# Round 3



## youngdon (Mar 10, 2010)

My wife sat down next to me as I was flipping channels.

She asked, "What's on TV?"

I said, "Dust."

And then the fight started...

________________________________

Saturday morning I got up early, quietly dressed, made my lunch, and slipped quietly into the garage. I hooked up the
boat up to the van and proceeded to back out into a torrential
downpour. The wind was blowing 50mph, so I pulled back into the garage, turned on the radio, and discovered that the weather would be bad all day.

I went back into the house, quietly undressed, and slipped back
into bed. I cuddled up to my wife's back; now with a different
anticipation, and whispered, "The weather out there is
terrible."

My loving wife of 5 years replied, "And, can you believe my stupid husband is out fishing in that?"

And that's how the fight started...

_______________________________

My wife was hinting about what she wanted for our upcoming anniversary.

She said, "I want something shiny that goes from 0 to 150 in about 3 seconds."

I bought her a bathroom scale.

And then the fight started......

______________________________

After retiring, I went to the Social Security office to apply for Social Security.

The woman behind the counter asked me for my driver's License to
verify my age.

I looked in my pockets and realized I had left my wallet at home. I told the woman that I was very sorry, but I would have to go home and come back later.
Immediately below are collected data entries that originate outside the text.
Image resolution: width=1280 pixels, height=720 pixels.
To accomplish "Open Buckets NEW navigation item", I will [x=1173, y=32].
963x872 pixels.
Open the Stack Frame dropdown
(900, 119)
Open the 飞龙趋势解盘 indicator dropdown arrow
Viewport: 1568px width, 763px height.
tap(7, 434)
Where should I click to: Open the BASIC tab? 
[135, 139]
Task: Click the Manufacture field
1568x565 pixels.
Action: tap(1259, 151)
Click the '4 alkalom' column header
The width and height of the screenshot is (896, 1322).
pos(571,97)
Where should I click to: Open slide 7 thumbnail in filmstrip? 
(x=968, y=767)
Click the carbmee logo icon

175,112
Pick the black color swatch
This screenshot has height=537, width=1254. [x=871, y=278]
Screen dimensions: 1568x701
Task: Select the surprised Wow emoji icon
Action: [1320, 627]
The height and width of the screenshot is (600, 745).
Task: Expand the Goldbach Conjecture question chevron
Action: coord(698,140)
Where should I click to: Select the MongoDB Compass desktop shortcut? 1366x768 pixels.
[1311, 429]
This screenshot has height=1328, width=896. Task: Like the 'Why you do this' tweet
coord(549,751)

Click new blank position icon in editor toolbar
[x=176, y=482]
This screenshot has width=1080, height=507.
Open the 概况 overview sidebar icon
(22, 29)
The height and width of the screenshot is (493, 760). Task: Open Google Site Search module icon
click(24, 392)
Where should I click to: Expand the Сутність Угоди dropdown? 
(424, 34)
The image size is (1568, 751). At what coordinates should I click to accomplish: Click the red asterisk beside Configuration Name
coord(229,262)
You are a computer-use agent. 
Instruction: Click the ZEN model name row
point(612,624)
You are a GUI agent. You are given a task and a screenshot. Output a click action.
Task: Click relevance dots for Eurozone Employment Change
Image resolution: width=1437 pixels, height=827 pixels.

The woman said, 'Unbutton your shirt'.

So I opened my shirt revealing my curly silver hair.

She said, 'That silver hair on your chest is proof enough for
me' and she processed my Social Security application.

When I got home, I excitedly told my wife about my experience at
the Social Security office. She said, 'You should have dropped
your pants. You might have gotten disability too.'

And then the fight started...

________________________________

My wife was standing nude, looking in the bedroom mirror.

She was not happy with what she saw and said to me,

"I feel horrible; I look old, fat and ugly. I really need you
to pay me a compliment.'

I replied, "Your eyesight's [beeep] near perfect."

And then the fight started........


----------



## Mattuk (Oct 16, 2010)

Very funny!


----------



## bones44 (Jan 7, 2011)

Those are great Don !!


----------



## catcapper (Feb 11, 2010)

Thanks youngdon---some morning humor is nice after chas'in those *&^%* deer around.lol.

Miss K is still laugh'in about the bathroom scale.


----------



## youngdon (Mar 10, 2010)

Glad I could get a chuckle out of you two Dave.

Be careful what you wish for I guess.


----------



## On a call (Mar 3, 2010)

Dave.....you showed Kim ?????

I am trying to figure out how to errase these !!!


----------



## catcapper (Feb 11, 2010)

Heck Brian---Miss K knows pro staff and members by name---geeeesh---I spend way too much time on PT I guess.


----------



## El Gato Loco (Jan 15, 2010)

ROTFL!!! Love these, Don. Keep em coming!


----------